Ghana’s recent decline in food inflation has been celebrated as a sign of economic stabilisation and improved access to food for households.
However, agricultural research scientist Professor Roger Kanton has warned that the country’s low food prices, particularly for maize, are placing farmers under severe financial strain. Speaking at a Roundtable Discussion on “John Mahama 2.0: A Thematic Assessment of Year One,” he argued that while consumers benefit from cheaper food, farmers are paying a heavy price.
Food inflation fell from 22.8 percent last year to 6.6 percent by October 2025. Although this development has eased pressure on household budgets, Prof Kanton stressed that the figures do not reflect the harsh realities faced by farmers who struggle to recover production costs and secure sustainable incomes.
Ghana’s Maize Prices Among the Lowest Globally
Prof Kanton described Ghana’s maize prices as among the cheapest on the global market, a situation he believes is unfair to local farmers. He cited producing areas such as Sissala, known for high quality maize, yet farmers in these regions are forced to sell at prices that barely cover basic expenses.
According to him, a 100 kilogram bag of maize initially sold for about GH¢220. Even with slight increases, farmers are often lucky to sell a bag for GH¢280, with prices frequently hovering between GH¢240 and GH¢250. These price levels, he said, undermine the economic viability of maize farming and discourage long term investment in the sector.
While maize prices remain low, the cost of agricultural inputs continues to climb. Prof Kanton highlighted fertiliser as one of the most pressing challenges facing farmers. He noted that quality fertiliser brands such as Yara currently sell for between GH¢500 and GH¢590 per bag.
This disparity creates a damaging imbalance in farm economics. In real terms, a farmer may need to sell nearly three bags of maize to afford just one bag of fertiliser. Prof Kanton described this situation as unsustainable and cautioned against celebrating falling food prices without considering their impact on producers.
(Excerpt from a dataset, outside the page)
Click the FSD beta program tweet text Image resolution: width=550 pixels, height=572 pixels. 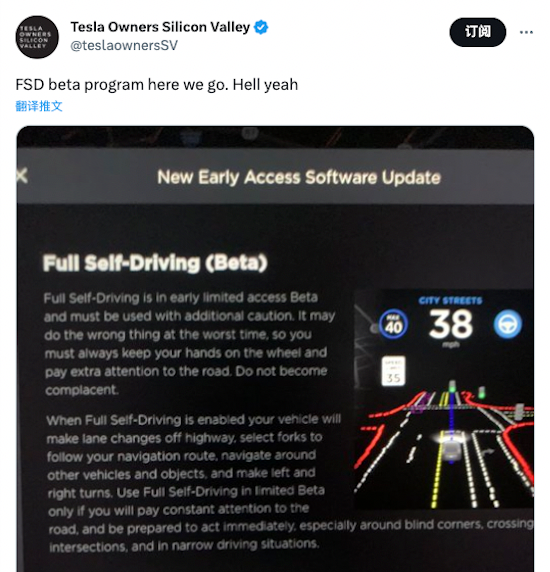tap(157, 85)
He warned that if farmers are unable to afford inputs, productivity will eventually decline, threatening food availability and national food security in the long term.
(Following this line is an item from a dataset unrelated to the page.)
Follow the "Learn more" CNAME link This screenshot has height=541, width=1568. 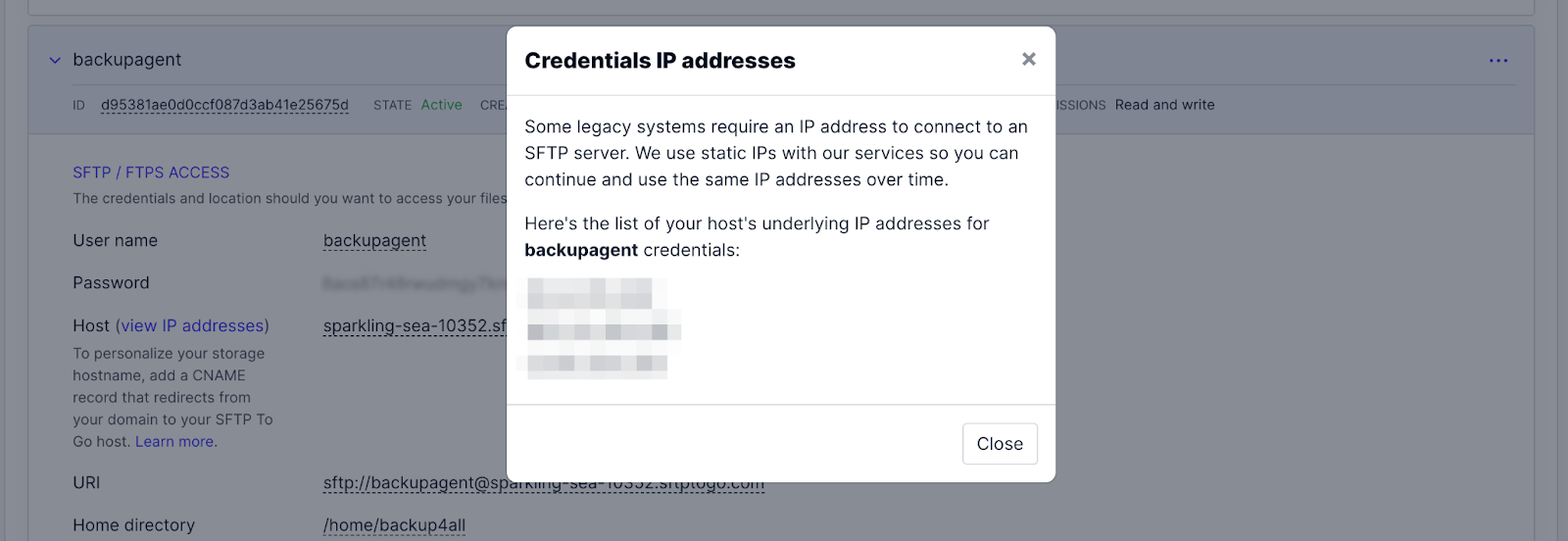coord(175,442)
The Need for Fair and Sustainable Pricing
Prof Kanton called for the adoption of an optimal pricing system that balances affordability for consumers with fair returns for farmers. He emphasised that food pricing should not be driven solely by consumer interests, but must also reflect the cost of production and the need to sustain rural livelihoods.
According to him, farming must be treated as a viable economic activity rather than a social obligation. Without fair prices, farmers will struggle to invest in better seeds, fertilisers, and technology, leading to stagnation across the agricultural value chain.
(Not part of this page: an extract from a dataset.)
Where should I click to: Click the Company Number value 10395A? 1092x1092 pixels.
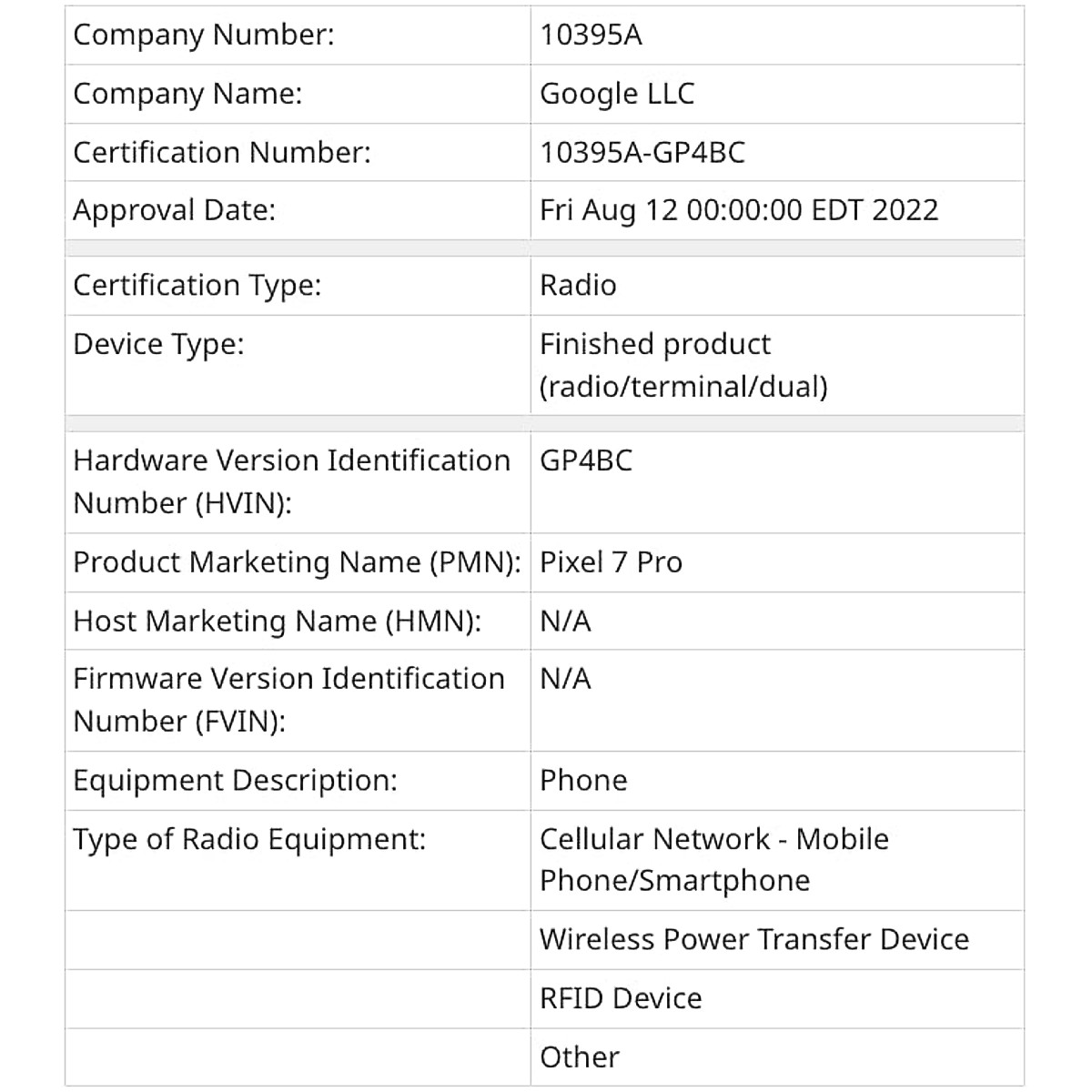point(591,35)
He further cautioned that persistently low prices risk driving young people away from farming, undermining efforts to modernise agriculture and reduce unemployment.
Despite his concerns over pricing, Prof Kanton acknowledged progress in government efforts to support the agricultural sector. He described President John Dramani Mahama’s agricultural promises as largely on track during the first year of his second administration.
He pointed to flagship programmes such as Feed Ghana and the 24 Hour Economy as clear indicators of commitment to agricultural transformation. These initiatives, he said, align with the four key agricultural priorities outlined during the campaign and have either commenced or advanced significantly.
Securing the Future of Ghana’s Agriculture
Prof Kanton identified the Nkukor Nkitinkiti programme, the establishment of farm banks, farmer service centres, and mechanisation centres as practical interventions aimed at boosting productivity. These initiatives are expected to improve access to finance, reduce post harvest losses, and enhance efficiency across the sector.
However, he stressed that these programmes must be supported by policies that address pricing challenges. Without fair market prices, productivity gains alone will not translate into improved farmer incomes.
In conclusion, Prof Kanton warned that Ghana’s status as one of the cheapest maize markets globally should not be a point of pride if it comes at the expense of farmers’ livelihoods. He urged policymakers to adopt a more balanced approach that protects both consumers and producers.
For Ghana to achieve sustainable agricultural growth, he argued, farming must be profitable as well as productive. Ensuring fair maize prices alongside effective government interventions will be crucial to securing food security and rural development in the years ahead.